The film centers around the sleepy village of Ewedown, a village where struggling writers commune to refine or evoke their craft. These retreats offer workshops and housing by successful yet uninspired mystery novelist, Nicholas Hardiment (Roger Allam) and his wife Beth (Tamsin Greig). But when Tamara Drewe (Gemma Arterton) returns to the her home, with a new nose, to oversee the selling her her childhood home, she injects a certain sex appeal and excitement missing from the village. Filled with misfit teenagers, indentured farmhands and flamboyant rock stars, Tamara Drewe is a refreshing and extremely funny character study masterly balanced with broad comedy and subtle moments.

The cast is magnificent, led by Roger Allam who plays the egoist, womanizing novelist hack, Nicholas Hardiment. When the film begins, we learn that he’s been having an affair with a much younger woman from London. When she travels to Ewedown, demanding to be with Nicholas, his wife finds out and give him an ultimatum, either her or me. Ultimately choosing his wife of 30 years, the seed of doubt is brought upon his character. Gemma Arterton is a breath of fresh air and a wonderful revelation for American audiences. Until this point we roles in American films have been relegated to set decoration with a pretty face (Prince of Persia: The Sands of Time and Clash of The Titans) but in Tamara Drewe her natural beauty and sexuality are subverted by a prosthetic nose. The characters in this film are so rich and deep, and adds so much texture to this wonderful film.
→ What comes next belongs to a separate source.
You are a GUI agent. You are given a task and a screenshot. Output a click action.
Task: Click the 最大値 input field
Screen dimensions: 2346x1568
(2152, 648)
Stephen Frears is a master of making small films with such a wide and broad scope. Full of energy and heart, Frears is quickly filling the void left by the death of Robert Altman. In many ways, they are very similar filmmakers. Both more interested in characters, behavior and social class, Tamara Drewe is comparable to Altman’s Gosford Park in theme and comedy. An interesting surplus of character decisions exhibit a well stated point of some actions are punished and some actions are not. The randomness of the outcomes make this film very unconventional, they are not meant to teach a lesson, they are meant to shed light on decisions. Tamara Drewe is full of character scenarios that will be debated at length after every viewing.

This is one of the best films I’ve seen all year. One of the few that actually hit the marks they are shooting for. A film well executed and displays a wonderful array of talent. Tamara Drewe is a film worth seeing and is something you can always go back to.